19 August 2019
Many downsizers, particularly men, find it hard to leave behind their private 'Mr Maker' space in the family home's shed or garage. However, retirement villages are now increasingly setting up men's sheds - full of the latest gadgets and tools - to ensure incoming residents can continue to tinker.
Once a new trend, the concept of a men’s shed has become mainstream. Not only are men’s sheds springing up around towns and neighbourhoods, they are also becoming an integral part of downsizer properties.
Despite being called men's sheds, these spaces allow both sexes to enjoy all the activities that would have been previously performed in a backyard shed or garage, including making and repairing things or simply relishing the rewards of knowing “I made that”.
And the good news is that men's sheds are more than just a place to make things - they are also a great way to meet new friends.
A place to meet and make
RetireAustralia’s Glengara Retirement Village, at Tumbi Umbi on the NSW Central Coast features a resident village workshop – essentially both a men’s and women’s shed.
The residents relish this busy little hub, putting their skills to work creating furniture for the village, artworks and also supporting fellow residents, who need help with odd jobs in their homes.
Village Manager Melissa Hamilton says the village workshop has recently undergone a $75,000 upgrade. This has doubled the workspace, added new tools to the mix and created new opportunities for residents.
The new machinery includes an impressive line-up of equipment including a woodworking lathe, band saw, compound saw and dust extractor.
This allows residents to expand or explore their interests in woodwork, building and design.
One of the biggest jobs to come out of the workshop was the construction of 24 new tabletops for the Village Centre, which has been a big plus for resident activities. In addition, a number of new sculptures have been created for the retirement community’s garden.
According to village workshop Treasurer Denys Champness (a toolmaker by trade) he and his fellow ‘Mr and Mrs Fix-it’s’ are kept busy doing odd jobs for residents. He loves the challenge of taking on a knotty problem and designing the solution.
“It’s very satisfying to make things with our hands, and all the residents show their appreciation for the work we do,” says Champness.
Sheds at RSL LifeCare and Stockland villages
Further down the coast, in the RSL ANZAC Village at Narrabeen on Sydney’s Northern Beaches, the community shed is a regular hotspot of activity.
It’s been a feature of the village for almost 20 years, and it reflects a broader commitment that sees around half of RSL LifeCare’s 23 villages feature a community shed.
The community shed at RSL LifeCare Anzac Village, Narrabeen is run by a group of residents. It isn’t affiliated with any particular men’s shed group, nor is it governed by any official policies.
It is however, incredibly welcoming, and has proved to be a great place for people to go to keep busy and feel valued.
At Narrabeen, much of the equipment is donated, and it’s put to good use repairing furniture, turning bowls, and even making bird and possum houses.
Downsizing.com.au caught up with local resident John, who said the availability of a community shed was an important factor in making the move to village life.
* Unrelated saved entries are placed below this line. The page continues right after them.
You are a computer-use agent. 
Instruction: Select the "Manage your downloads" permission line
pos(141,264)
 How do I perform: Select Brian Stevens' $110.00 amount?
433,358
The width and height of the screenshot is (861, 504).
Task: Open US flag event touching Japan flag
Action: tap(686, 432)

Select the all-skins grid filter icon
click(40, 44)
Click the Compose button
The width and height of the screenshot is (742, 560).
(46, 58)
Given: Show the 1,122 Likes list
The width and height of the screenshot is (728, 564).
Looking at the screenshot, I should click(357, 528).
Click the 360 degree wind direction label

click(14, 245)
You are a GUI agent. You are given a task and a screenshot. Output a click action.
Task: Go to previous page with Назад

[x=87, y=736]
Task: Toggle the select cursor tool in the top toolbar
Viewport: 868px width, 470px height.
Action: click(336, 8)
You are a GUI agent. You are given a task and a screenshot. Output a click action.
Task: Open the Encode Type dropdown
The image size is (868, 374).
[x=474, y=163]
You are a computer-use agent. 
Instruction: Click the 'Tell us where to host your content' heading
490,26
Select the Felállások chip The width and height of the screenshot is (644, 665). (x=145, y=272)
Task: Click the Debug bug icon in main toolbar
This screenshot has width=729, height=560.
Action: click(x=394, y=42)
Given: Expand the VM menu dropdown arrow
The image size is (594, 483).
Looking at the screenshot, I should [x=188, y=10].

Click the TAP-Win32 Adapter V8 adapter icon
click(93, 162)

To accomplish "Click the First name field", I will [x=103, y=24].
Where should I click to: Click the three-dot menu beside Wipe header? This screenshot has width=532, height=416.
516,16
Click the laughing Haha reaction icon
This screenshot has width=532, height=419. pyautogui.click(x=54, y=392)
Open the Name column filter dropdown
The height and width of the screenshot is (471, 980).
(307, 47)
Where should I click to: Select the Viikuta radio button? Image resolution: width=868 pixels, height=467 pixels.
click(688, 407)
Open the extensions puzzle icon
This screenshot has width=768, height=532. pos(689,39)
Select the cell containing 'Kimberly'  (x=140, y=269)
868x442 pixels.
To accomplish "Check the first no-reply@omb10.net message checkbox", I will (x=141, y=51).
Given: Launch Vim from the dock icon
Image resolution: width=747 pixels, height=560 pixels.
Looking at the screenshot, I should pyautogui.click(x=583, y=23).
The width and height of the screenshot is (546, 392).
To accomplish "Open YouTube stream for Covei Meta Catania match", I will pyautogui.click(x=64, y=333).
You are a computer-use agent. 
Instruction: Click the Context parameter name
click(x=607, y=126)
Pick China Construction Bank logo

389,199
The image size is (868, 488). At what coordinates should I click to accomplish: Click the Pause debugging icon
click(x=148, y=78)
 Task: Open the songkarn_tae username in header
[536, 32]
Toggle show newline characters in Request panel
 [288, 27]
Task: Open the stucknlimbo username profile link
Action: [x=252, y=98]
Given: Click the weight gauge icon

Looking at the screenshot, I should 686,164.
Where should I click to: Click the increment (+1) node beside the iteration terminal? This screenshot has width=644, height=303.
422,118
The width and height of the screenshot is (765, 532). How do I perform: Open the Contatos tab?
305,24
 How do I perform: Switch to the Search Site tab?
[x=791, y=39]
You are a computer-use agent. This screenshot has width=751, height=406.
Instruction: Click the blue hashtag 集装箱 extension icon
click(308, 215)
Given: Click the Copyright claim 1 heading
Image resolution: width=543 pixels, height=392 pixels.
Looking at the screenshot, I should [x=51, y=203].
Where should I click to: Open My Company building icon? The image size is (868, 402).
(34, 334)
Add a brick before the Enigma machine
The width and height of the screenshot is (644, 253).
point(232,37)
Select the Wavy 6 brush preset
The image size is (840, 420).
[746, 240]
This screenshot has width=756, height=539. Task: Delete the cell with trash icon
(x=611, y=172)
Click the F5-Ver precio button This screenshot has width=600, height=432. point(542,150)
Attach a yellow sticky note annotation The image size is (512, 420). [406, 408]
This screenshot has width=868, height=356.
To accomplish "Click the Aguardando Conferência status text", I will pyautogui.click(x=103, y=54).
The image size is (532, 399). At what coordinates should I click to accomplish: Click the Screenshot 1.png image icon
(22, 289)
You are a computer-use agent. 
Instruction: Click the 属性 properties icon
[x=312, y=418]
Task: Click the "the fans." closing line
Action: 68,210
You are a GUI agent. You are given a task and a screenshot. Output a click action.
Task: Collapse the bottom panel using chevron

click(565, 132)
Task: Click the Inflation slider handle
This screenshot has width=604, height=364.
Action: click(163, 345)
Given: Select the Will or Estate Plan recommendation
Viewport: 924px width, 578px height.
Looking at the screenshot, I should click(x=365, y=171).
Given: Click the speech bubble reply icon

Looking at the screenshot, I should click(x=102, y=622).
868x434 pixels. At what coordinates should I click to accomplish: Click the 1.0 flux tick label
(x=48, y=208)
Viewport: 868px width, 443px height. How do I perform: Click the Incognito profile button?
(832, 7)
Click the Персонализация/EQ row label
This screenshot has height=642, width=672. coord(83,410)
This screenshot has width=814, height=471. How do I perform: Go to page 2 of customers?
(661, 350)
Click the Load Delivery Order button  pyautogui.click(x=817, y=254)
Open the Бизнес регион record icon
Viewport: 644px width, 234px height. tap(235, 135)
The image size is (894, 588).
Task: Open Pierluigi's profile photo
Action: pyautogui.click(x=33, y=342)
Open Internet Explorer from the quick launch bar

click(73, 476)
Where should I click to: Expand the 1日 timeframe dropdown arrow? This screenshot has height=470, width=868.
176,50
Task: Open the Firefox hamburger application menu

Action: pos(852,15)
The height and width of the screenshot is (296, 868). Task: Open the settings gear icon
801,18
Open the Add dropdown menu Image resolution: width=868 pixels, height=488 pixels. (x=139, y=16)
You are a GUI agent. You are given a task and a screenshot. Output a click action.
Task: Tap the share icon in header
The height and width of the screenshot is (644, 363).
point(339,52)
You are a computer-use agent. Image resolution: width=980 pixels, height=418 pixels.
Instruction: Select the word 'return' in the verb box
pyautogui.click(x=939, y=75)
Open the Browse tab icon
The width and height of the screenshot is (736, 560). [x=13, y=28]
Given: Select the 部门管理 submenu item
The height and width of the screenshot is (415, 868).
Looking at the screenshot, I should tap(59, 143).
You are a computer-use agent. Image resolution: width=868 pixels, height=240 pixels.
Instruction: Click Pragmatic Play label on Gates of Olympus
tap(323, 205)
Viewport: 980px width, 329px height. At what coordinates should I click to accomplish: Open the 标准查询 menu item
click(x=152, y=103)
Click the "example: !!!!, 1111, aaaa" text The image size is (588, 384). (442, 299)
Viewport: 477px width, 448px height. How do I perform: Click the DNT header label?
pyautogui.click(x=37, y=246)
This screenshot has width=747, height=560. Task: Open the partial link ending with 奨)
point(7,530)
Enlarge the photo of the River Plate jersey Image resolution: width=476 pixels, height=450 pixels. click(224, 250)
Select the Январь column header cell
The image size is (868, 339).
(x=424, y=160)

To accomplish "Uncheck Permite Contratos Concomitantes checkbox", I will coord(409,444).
“I looked at a number of retirement places before moving into RSL Anzac Village,” he says. “The community shed was definitely a big positive for me.”
Many of Stockland’s retirement villages across Australia also have men’s sheds that provide residents with a safe space to work on physical projects. This includes the shed at Stockland Donvale in Melbourne's north-east (a photo of which is featured above the headline).
“Our men’s shed creates a space for the residents to work on a lot of different projects,” said Darren Ward, Village Manager of the Hillsview Retirement Village in South Australia.
“The communal space may be considered as an incentive to some, and there is a definite sense of togetherness and comradery that comes out of the shed.”
The resourcing of men’s sheds is part of an ongoing trend whereby retirement villages are providing an increasing number of services and facilities to incoming residents.
The 2018 Retirement Living Census found that 97% of new developments have at least five facilities or services available for residents, including health services, emergency call systems, social programs, cafes and, of course, men’s sheds.
Men's sheds would appear to be playing an important role supporting a healthy, productive and cohesive community in retirement villages, and also encouraging men (and their partners) to take the plunge and move into a village.